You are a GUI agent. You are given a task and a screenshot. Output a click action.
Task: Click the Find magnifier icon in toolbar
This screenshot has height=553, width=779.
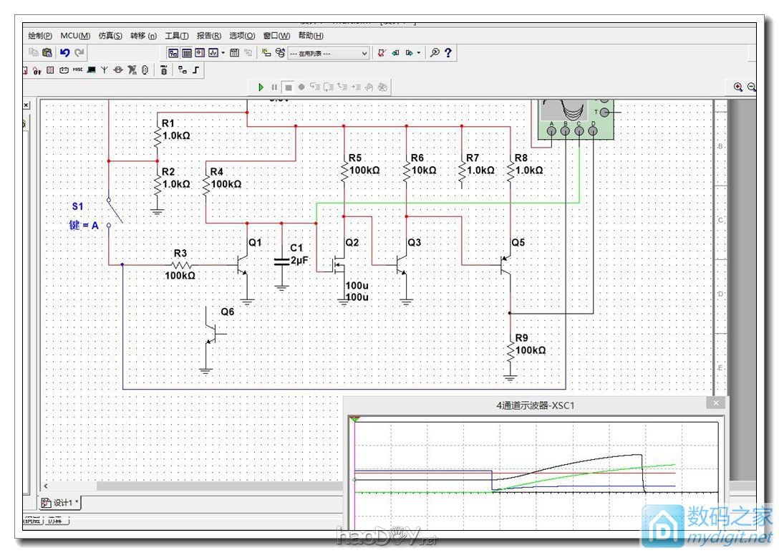[x=435, y=52]
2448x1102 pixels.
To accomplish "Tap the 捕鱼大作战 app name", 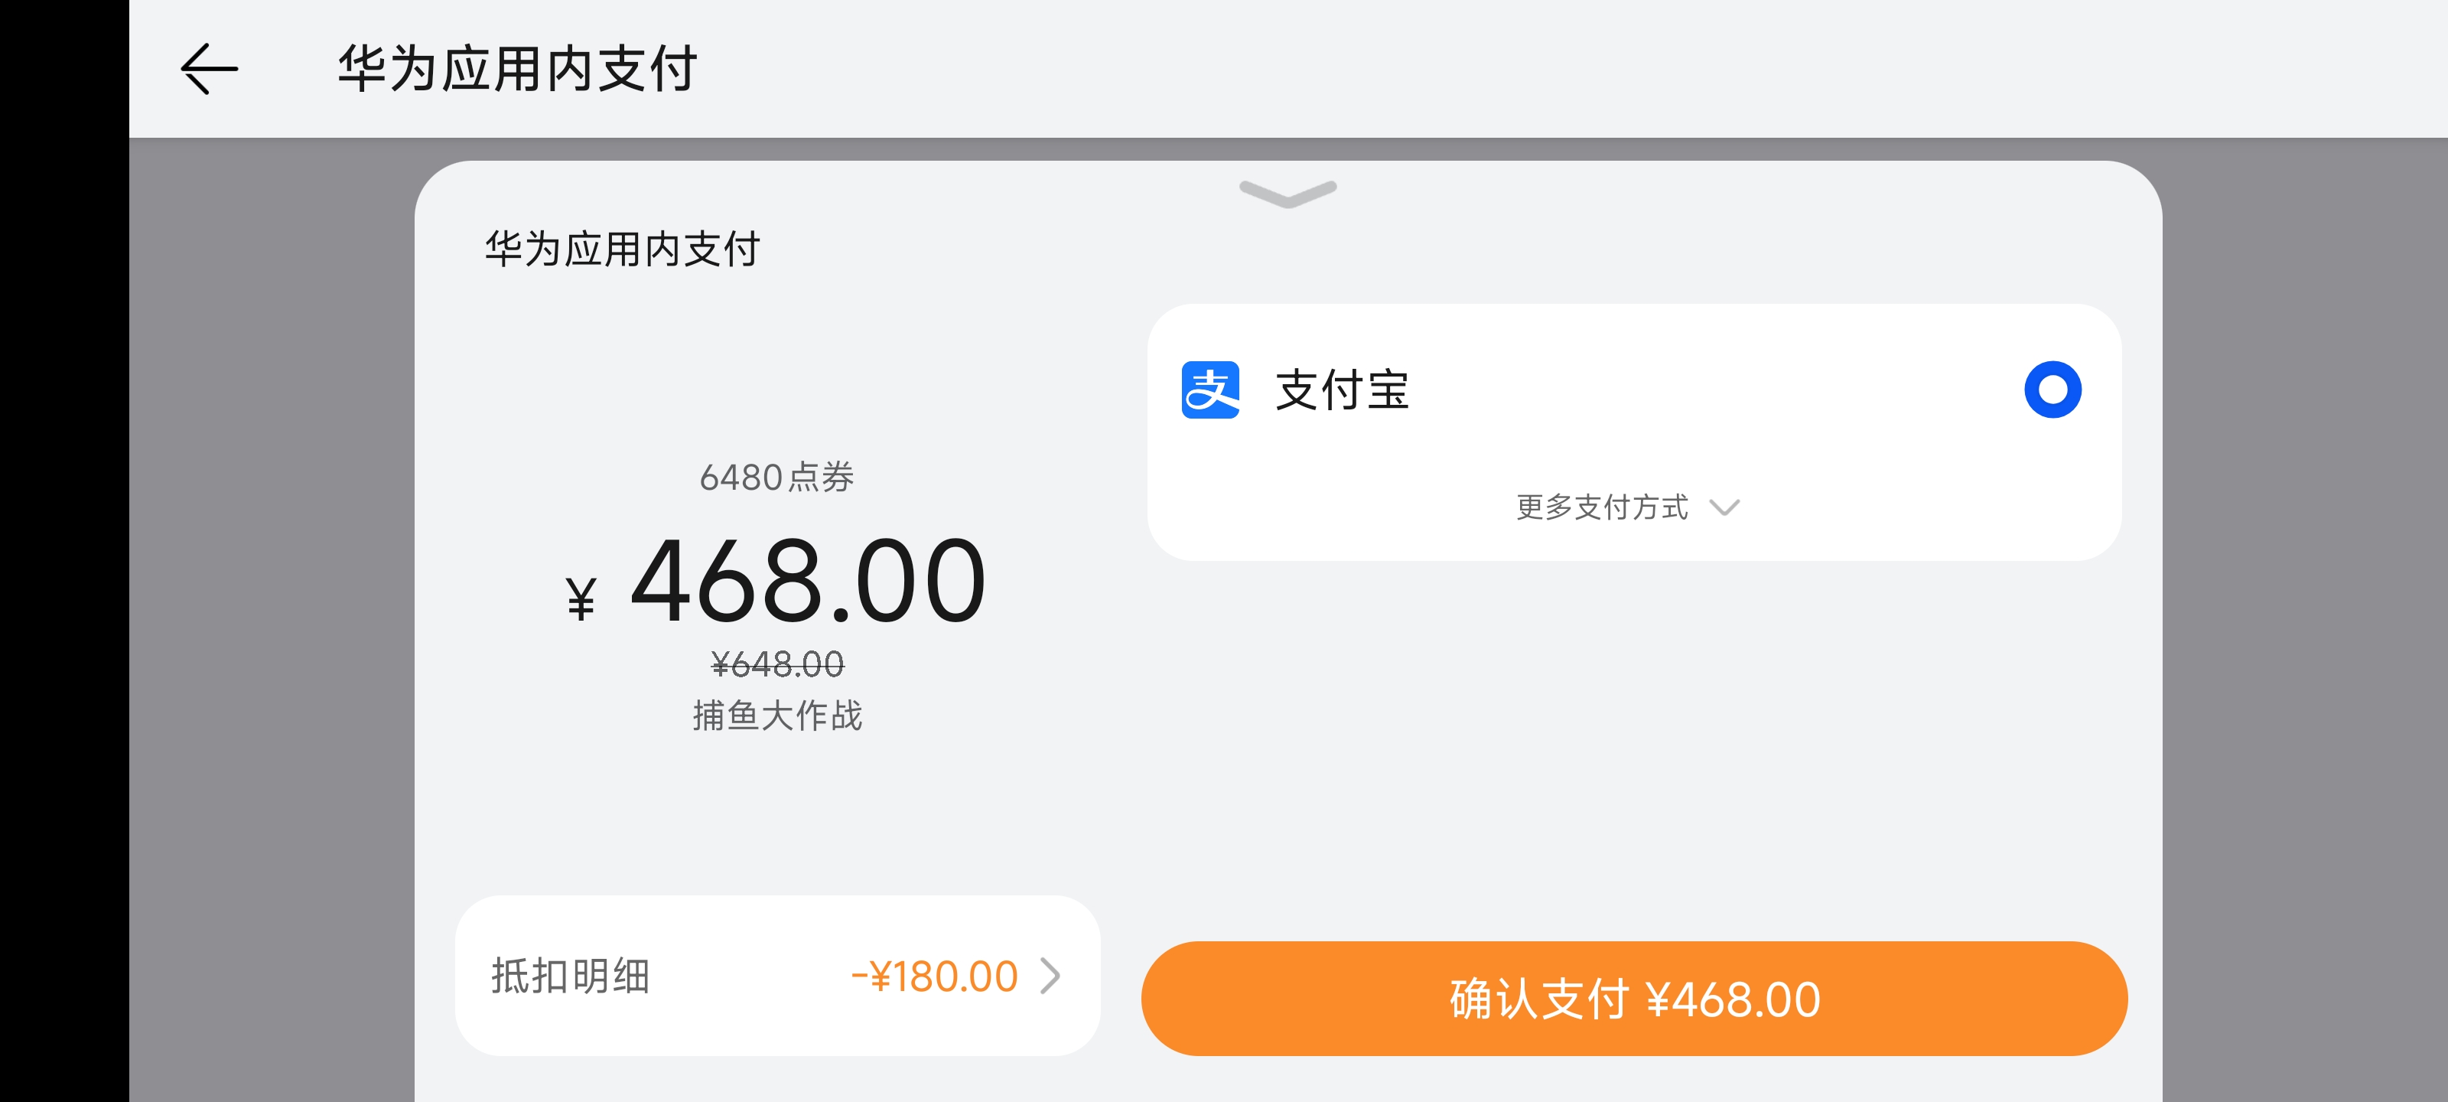I will tap(776, 715).
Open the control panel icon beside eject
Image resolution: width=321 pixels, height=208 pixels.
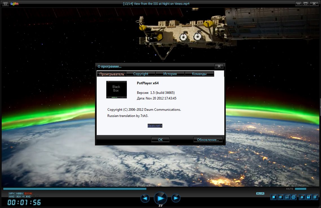309,197
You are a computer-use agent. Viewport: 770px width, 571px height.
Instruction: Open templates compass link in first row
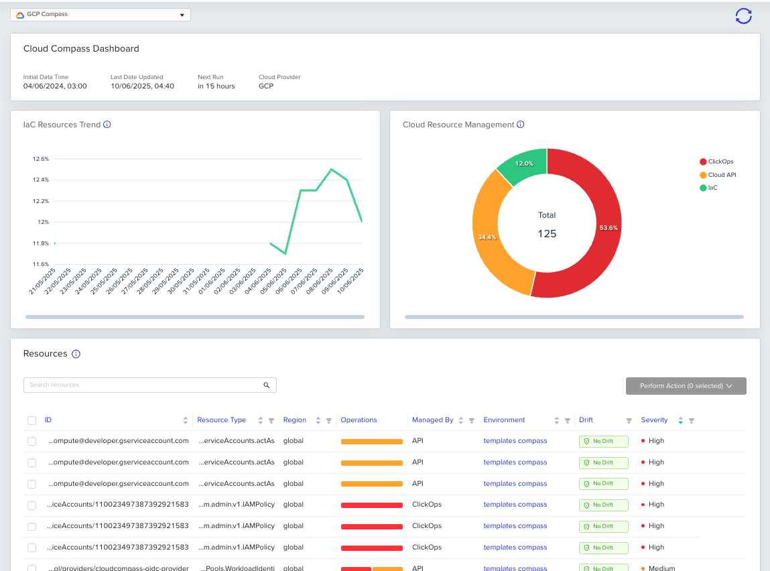tap(515, 441)
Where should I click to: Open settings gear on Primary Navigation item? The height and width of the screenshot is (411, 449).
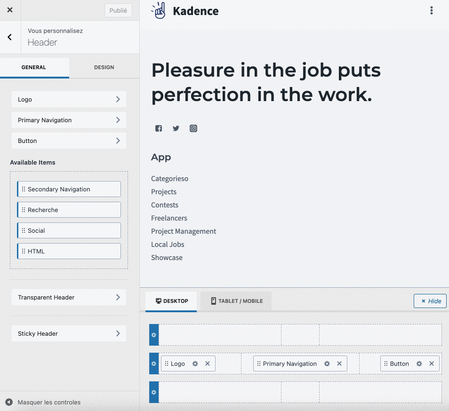pyautogui.click(x=327, y=363)
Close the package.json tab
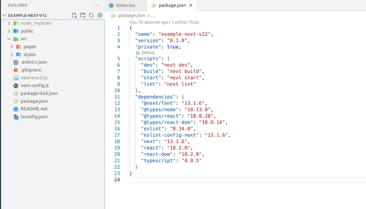Screen dimensions: 366x209 pyautogui.click(x=191, y=5)
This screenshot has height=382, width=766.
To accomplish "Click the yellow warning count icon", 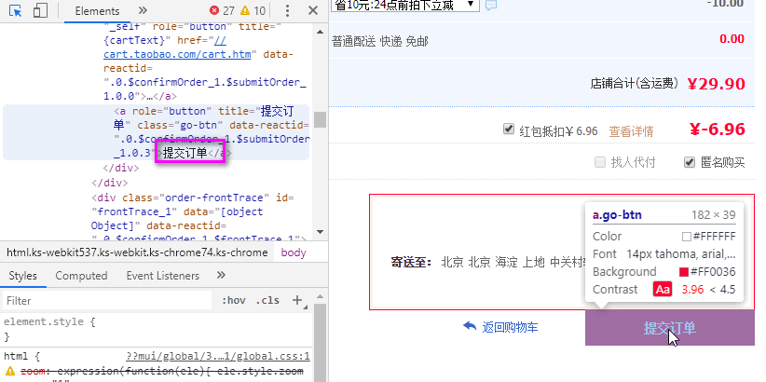I will point(245,10).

# [Problem details]
Nothing but a number is expected here: the number of lines above that hold the word "agent".

# [Answer for the task]
2